Giacomo Puccinis traurig-schöne Boheme– Szenen aus dem Pariser Künstler-Milieu – ist eine der bedeutendsten italienischen Verismo-Opern und zu Recht eine der meistgespielten Werke der Opernliteratur.

Opernloft Hamburg / LA BOHEME hier Nora Kazemieh als Marcella, Aline Lettow als Musetta, Rocio Reyes als Mimi, Songyan He als Rodolfo © Inken Rahardt
Opernloft Hamburg / LA BOHEME hier Nora Kazemieh als Marcella, Aline Lettow als Musetta, Rocio Reyes als Mimi, Songyan He als Rodolfo © Inken Rahardt

Normalerweise dreht sich die Geschichte um junge freiheitsliebende Künstler – Poeten, Maler und Studenten meist in finanziellen Nöten. Nicht jedoch in der von Susann Oberacker entworfenen ideenreichen und phantasievollen Inszenierung fürs Hamburger Opernloft an der Elbe im ehemaligen Altonaer Fährterminal. Gemeinsam mit der Bühnen- und Kostümbildnerin Claudia Weinhart schuf sie eine eigene gestraffte, aufs Wesentliche gekürzte und aktualisierte Fassung von Puccinis Meisterwerk und übertrug die Handlung in die Jetztzeit. Ihre Protagonisten sind vier unbekümmert lebende junge Menschen, bei denen Geld offenbar keine Rolle spielt und die sich ausschließlich für Facebook, Instagram und Twitter interessieren, deren Welt „Social-Media“ ist mit „Posts“,Likes“ und „Followers“. Gesungen wurde im italienischen Original, deutsche Texte wurden der Handlung entsprechend angepaßt und auf eine Bühnenleinwand projiziert.

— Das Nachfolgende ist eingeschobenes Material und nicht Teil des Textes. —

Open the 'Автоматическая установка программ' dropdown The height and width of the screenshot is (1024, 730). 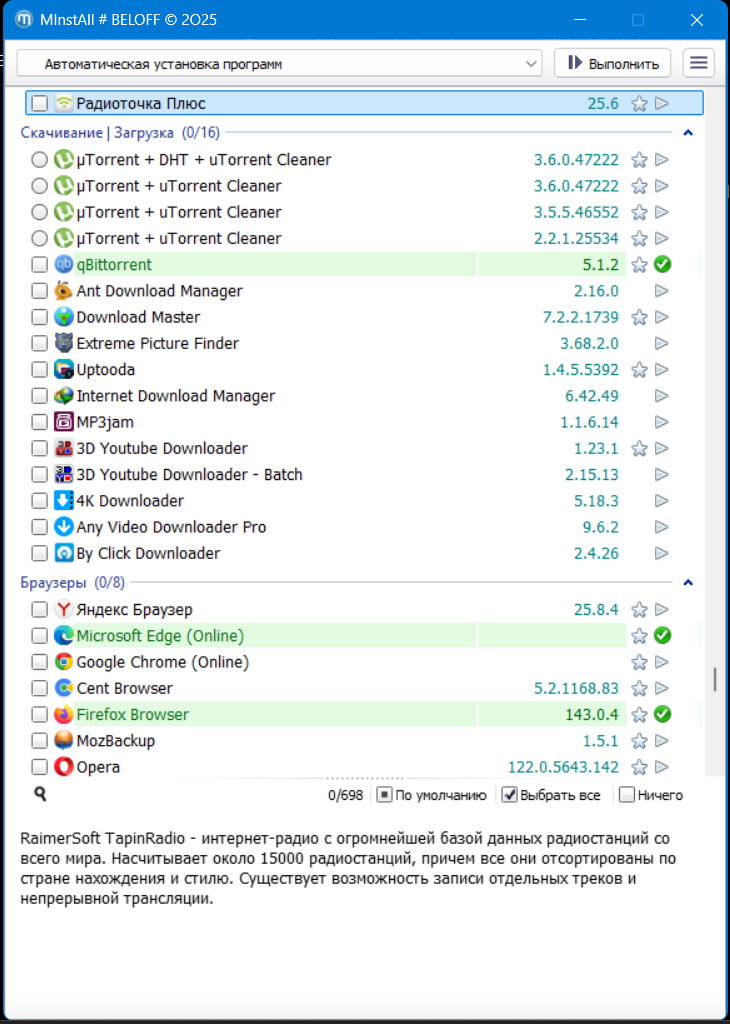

Ausgangspunkt dieser Geschichte ist die Eröffnung des „Club Momus“, dem die drei Freunde Rodolfo, Musetta und Marcella entgegenfiebern. Aus dem Bariton Marcello wurde hier eine androgyn wirkende Mezzosopranistin MarcellaNora Kazemieh –, die in einer Szene auch Collines Mantelarie übernimmt. Natürlich war es ungewöhnlich, diese wunderbare Bass-Arie jetzt von einem Mezzosopran dargeboten zubekommen, aber es klang durchaus interessant und reizvoll. Die Partien des Schaunard, Colline und die kleinen Rollen wurden hier ausgespart.

Ein roter Teppich und Absperrbande leiten die drei Freunde zum „Club Momus“, in welchem Mimi als Garderobiere arbeitet und in die sich Rodolfo natürlich gleich verliebt. Im Club selbst erklingt Jazz- und Swing-Musik, und es war faszinierend zu erleben, wie die musikalische Leiterin des Abends, die ausgezeichnete Pianistin Amy Brinkman-Davis Puccinis wunderbare Partitur bearbeitet hatte, nur mit Klavier, Klarinette, Saxophon und Kontrabass zu Gehör brachte und man ein großes Opernorchester in diesem Rahmen gar nicht vermißte. Auch der plötzliche Wechsel von Puccinis romantischen Opernklängen hin zur Jazz- und Swing-Musik wie „Take the A-Train“, „Mackie Messer“ oder „Dream a little Dream of me“ gestaltete sich völlig bruchlos. Das Publikum wurde zu den Klängen von „Chattanooga Choo Choo“  und „I got the Sun in the Morning“ in die Pause ins Foyer geleitet, wo Marcella – die ausgezeichnete Mezzosopranistin Nora Kazemieh – den Song „Fever“ zum Besten gab und damit ihre musikalische Vielseitigkeit noch unterstrich.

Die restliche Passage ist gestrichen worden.